> _Provided text_:

“As a study in the complexity of mental health issues it is very well done”


“When you think of Tony Slattery, it’s most likely in Whose Line Is It Anyway?, the Channel 4 improv show that everyone seemed to watch in the late 1980s and early 1990s. He was daring and quick-witted and handsome, and he somehow stood apart from the rest. For a while he was everywhere and then he wasn’t, until a couple of years ago when he began giving interviews again and the sad story emerged. Drugs, drink and mental illness had blighted Slattery’s life. He attempted to unravel this and to find a way to get well. It was a brave film to make.”
Anita Singh, Telegraph

“Shuffling and slurred, 60-year-old Slattery was unrecognisable from the debonaire performer of 30 years ago. Scarred by sexual abuse in childhood, burned out by mood swings and cocaine addiction, he was alive thanks only to the saintly dedication of his partner, Mark Hutchinson. Whatever the matter had once been, it was obvious from the outset that Slattery was racked with alcoholism. Watching his evasions as he struggled to disguise the extent of his drinking was agony. He and Mark were brave to make the film. May it help others who see it.”

> _Problem details_: In the quoted reviews of the Tony Slattery film, who is named as Slattery's partner?

> _Data records_:

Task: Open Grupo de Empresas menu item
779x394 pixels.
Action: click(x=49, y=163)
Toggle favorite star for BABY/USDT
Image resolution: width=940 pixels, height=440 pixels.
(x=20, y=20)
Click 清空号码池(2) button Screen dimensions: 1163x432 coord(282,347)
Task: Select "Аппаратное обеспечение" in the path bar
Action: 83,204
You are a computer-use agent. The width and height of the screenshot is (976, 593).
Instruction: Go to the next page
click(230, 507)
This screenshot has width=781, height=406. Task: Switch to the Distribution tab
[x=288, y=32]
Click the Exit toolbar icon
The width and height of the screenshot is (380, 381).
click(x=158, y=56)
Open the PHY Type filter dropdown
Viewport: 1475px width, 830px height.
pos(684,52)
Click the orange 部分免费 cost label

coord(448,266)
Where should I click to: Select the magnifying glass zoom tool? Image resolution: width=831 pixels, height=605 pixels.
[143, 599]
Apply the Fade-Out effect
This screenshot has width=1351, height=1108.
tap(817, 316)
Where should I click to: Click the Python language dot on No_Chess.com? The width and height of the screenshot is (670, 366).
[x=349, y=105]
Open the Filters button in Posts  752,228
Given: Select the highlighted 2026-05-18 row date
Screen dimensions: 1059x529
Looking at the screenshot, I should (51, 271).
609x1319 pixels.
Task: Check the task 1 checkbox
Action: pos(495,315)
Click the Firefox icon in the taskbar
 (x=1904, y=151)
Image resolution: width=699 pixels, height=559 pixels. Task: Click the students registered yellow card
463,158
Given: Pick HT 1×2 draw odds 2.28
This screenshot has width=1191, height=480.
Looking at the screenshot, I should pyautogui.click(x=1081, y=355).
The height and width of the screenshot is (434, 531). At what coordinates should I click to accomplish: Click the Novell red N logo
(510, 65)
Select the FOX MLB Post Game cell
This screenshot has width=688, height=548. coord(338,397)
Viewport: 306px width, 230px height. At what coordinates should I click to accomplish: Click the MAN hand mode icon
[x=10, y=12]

> _Solution to this problem_: Mark Hutchinson